(Collected data entries)
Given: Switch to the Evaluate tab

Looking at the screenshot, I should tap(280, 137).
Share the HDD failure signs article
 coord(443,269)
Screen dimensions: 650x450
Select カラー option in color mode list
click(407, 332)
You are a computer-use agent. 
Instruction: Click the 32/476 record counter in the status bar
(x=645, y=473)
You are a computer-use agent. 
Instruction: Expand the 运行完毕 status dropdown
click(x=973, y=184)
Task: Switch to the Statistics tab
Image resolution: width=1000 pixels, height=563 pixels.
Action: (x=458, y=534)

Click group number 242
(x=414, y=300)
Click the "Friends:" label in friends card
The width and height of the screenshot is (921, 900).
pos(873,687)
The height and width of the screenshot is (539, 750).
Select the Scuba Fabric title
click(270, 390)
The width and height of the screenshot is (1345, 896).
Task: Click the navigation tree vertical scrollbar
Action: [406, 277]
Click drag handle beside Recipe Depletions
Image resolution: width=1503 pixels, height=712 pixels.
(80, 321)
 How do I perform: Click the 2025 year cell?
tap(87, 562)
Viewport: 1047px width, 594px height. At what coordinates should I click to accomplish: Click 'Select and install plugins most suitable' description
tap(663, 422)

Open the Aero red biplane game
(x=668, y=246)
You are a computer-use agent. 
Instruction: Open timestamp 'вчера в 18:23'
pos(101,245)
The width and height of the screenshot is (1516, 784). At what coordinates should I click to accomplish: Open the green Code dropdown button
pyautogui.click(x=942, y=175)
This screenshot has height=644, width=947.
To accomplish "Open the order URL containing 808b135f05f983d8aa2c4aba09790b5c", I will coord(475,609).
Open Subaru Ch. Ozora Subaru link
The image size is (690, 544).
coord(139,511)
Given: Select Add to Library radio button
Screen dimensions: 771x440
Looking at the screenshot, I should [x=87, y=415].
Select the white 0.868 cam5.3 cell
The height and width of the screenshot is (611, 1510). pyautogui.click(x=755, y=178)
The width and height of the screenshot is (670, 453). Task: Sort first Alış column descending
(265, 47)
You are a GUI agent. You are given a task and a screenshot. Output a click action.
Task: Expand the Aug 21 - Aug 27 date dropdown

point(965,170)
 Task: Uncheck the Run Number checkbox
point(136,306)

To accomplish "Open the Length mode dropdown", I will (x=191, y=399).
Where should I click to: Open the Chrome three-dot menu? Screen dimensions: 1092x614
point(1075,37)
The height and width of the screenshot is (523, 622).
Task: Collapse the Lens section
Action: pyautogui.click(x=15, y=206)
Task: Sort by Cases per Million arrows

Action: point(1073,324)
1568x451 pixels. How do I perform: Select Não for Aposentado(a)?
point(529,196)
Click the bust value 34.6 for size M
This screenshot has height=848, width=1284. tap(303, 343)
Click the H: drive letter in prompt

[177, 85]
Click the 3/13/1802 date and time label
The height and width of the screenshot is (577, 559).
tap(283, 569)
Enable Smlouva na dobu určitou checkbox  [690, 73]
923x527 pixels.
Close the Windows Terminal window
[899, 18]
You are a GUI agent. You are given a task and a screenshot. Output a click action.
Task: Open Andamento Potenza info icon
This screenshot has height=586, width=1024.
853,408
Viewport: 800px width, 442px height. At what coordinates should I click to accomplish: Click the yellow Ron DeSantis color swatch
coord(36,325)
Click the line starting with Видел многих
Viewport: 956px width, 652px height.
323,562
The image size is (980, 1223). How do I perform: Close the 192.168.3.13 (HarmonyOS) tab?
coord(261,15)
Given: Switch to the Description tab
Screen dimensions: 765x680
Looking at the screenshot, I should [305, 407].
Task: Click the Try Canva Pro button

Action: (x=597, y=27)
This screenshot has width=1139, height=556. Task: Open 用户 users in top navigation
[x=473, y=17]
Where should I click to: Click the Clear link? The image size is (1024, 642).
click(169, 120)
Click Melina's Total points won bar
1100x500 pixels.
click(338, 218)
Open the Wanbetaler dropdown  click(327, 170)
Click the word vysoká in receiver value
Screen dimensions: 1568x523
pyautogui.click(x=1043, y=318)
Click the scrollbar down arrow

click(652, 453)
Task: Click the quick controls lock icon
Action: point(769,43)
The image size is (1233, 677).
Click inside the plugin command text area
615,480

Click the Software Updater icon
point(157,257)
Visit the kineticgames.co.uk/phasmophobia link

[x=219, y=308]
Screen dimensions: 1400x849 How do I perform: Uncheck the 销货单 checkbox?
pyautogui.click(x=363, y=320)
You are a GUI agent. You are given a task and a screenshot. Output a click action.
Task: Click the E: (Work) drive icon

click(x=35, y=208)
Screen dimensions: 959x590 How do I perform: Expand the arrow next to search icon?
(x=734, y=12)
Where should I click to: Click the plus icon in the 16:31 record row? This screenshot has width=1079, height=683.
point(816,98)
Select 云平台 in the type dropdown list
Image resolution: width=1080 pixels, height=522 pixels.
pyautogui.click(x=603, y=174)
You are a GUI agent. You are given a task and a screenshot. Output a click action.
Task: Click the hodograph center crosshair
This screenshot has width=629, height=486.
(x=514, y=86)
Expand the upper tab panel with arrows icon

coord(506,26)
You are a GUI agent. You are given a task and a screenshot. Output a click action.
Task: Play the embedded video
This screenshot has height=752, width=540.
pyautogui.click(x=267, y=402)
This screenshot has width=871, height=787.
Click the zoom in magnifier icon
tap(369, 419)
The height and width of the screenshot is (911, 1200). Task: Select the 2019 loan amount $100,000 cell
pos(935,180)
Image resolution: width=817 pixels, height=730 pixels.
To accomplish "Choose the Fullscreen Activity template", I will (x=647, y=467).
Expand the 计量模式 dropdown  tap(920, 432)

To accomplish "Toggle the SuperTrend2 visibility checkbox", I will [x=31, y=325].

▸ **Exercise prompt**: Transcribe all of the data above, keeping each line exactly as it stands.

▸ **Answer to the problem**:
Given: Switch to the Evaluate tab

Looking at the screenshot, I should tap(280, 137).
Share the HDD failure signs article
 coord(443,269)
Screen dimensions: 650x450
Select カラー option in color mode list
click(407, 332)
You are a computer-use agent. 
Instruction: Click the 32/476 record counter in the status bar
(x=645, y=473)
You are a computer-use agent. 
Instruction: Expand the 运行完毕 status dropdown
click(x=973, y=184)
Task: Switch to the Statistics tab
Image resolution: width=1000 pixels, height=563 pixels.
Action: (x=458, y=534)

Click group number 242
(x=414, y=300)
Click the "Friends:" label in friends card
The width and height of the screenshot is (921, 900).
pos(873,687)
The height and width of the screenshot is (539, 750).
Select the Scuba Fabric title
click(270, 390)
The width and height of the screenshot is (1345, 896).
Task: Click the navigation tree vertical scrollbar
Action: [406, 277]
Click drag handle beside Recipe Depletions
Image resolution: width=1503 pixels, height=712 pixels.
(80, 321)
 How do I perform: Click the 2025 year cell?
tap(87, 562)
Viewport: 1047px width, 594px height. At what coordinates should I click to accomplish: Click 'Select and install plugins most suitable' description
tap(663, 422)

Open the Aero red biplane game
(x=668, y=246)
You are a computer-use agent. 
Instruction: Open timestamp 'вчера в 18:23'
pos(101,245)
The width and height of the screenshot is (1516, 784). At what coordinates should I click to accomplish: Open the green Code dropdown button
pyautogui.click(x=942, y=175)
This screenshot has height=644, width=947.
To accomplish "Open the order URL containing 808b135f05f983d8aa2c4aba09790b5c", I will coord(475,609).
Open Subaru Ch. Ozora Subaru link
The image size is (690, 544).
coord(139,511)
Given: Select Add to Library radio button
Screen dimensions: 771x440
Looking at the screenshot, I should [x=87, y=415].
Select the white 0.868 cam5.3 cell
The height and width of the screenshot is (611, 1510). pyautogui.click(x=755, y=178)
The width and height of the screenshot is (670, 453). Task: Sort first Alış column descending
(265, 47)
You are a GUI agent. You are given a task and a screenshot. Output a click action.
Task: Expand the Aug 21 - Aug 27 date dropdown

point(965,170)
 Task: Uncheck the Run Number checkbox
point(136,306)

To accomplish "Open the Length mode dropdown", I will (x=191, y=399).
Where should I click to: Open the Chrome three-dot menu? Screen dimensions: 1092x614
point(1075,37)
The height and width of the screenshot is (523, 622).
Task: Collapse the Lens section
Action: pyautogui.click(x=15, y=206)
Task: Sort by Cases per Million arrows

Action: point(1073,324)
1568x451 pixels. How do I perform: Select Não for Aposentado(a)?
point(529,196)
Click the bust value 34.6 for size M
This screenshot has height=848, width=1284. tap(303, 343)
Click the H: drive letter in prompt

[177, 85]
Click the 3/13/1802 date and time label
The height and width of the screenshot is (577, 559).
tap(283, 569)
Enable Smlouva na dobu určitou checkbox  [690, 73]
923x527 pixels.
Close the Windows Terminal window
[899, 18]
You are a GUI agent. You are given a task and a screenshot. Output a click action.
Task: Open Andamento Potenza info icon
This screenshot has height=586, width=1024.
853,408
Viewport: 800px width, 442px height. At what coordinates should I click to accomplish: Click the yellow Ron DeSantis color swatch
coord(36,325)
Click the line starting with Видел многих
Viewport: 956px width, 652px height.
323,562
The image size is (980, 1223). How do I perform: Close the 192.168.3.13 (HarmonyOS) tab?
coord(261,15)
Given: Switch to the Description tab
Screen dimensions: 765x680
Looking at the screenshot, I should [305, 407].
Task: Click the Try Canva Pro button

Action: (x=597, y=27)
This screenshot has width=1139, height=556. Task: Open 用户 users in top navigation
[x=473, y=17]
Where should I click to: Click the Clear link? The image size is (1024, 642).
click(169, 120)
Click Melina's Total points won bar
1100x500 pixels.
click(338, 218)
Open the Wanbetaler dropdown  click(327, 170)
Click the word vysoká in receiver value
Screen dimensions: 1568x523
pyautogui.click(x=1043, y=318)
Click the scrollbar down arrow

click(652, 453)
Task: Click the quick controls lock icon
Action: point(769,43)
The image size is (1233, 677).
Click inside the plugin command text area
615,480

Click the Software Updater icon
point(157,257)
Visit the kineticgames.co.uk/phasmophobia link

[x=219, y=308]
Screen dimensions: 1400x849 How do I perform: Uncheck the 销货单 checkbox?
pyautogui.click(x=363, y=320)
You are a GUI agent. You are given a task and a screenshot. Output a click action.
Task: Click the E: (Work) drive icon

click(x=35, y=208)
Screen dimensions: 959x590 How do I perform: Expand the arrow next to search icon?
(x=734, y=12)
Where should I click to: Click the plus icon in the 16:31 record row? This screenshot has width=1079, height=683.
point(816,98)
Select 云平台 in the type dropdown list
Image resolution: width=1080 pixels, height=522 pixels.
pyautogui.click(x=603, y=174)
You are a GUI agent. You are given a task and a screenshot. Output a click action.
Task: Click the hodograph center crosshair
This screenshot has width=629, height=486.
(x=514, y=86)
Expand the upper tab panel with arrows icon

coord(506,26)
You are a GUI agent. You are given a task and a screenshot. Output a click action.
Task: Play the embedded video
This screenshot has height=752, width=540.
pyautogui.click(x=267, y=402)
This screenshot has width=871, height=787.
Click the zoom in magnifier icon
tap(369, 419)
The height and width of the screenshot is (911, 1200). Task: Select the 2019 loan amount $100,000 cell
pos(935,180)
Image resolution: width=817 pixels, height=730 pixels.
To accomplish "Choose the Fullscreen Activity template", I will (x=647, y=467).
Expand the 计量模式 dropdown  tap(920, 432)

To accomplish "Toggle the SuperTrend2 visibility checkbox", I will [x=31, y=325].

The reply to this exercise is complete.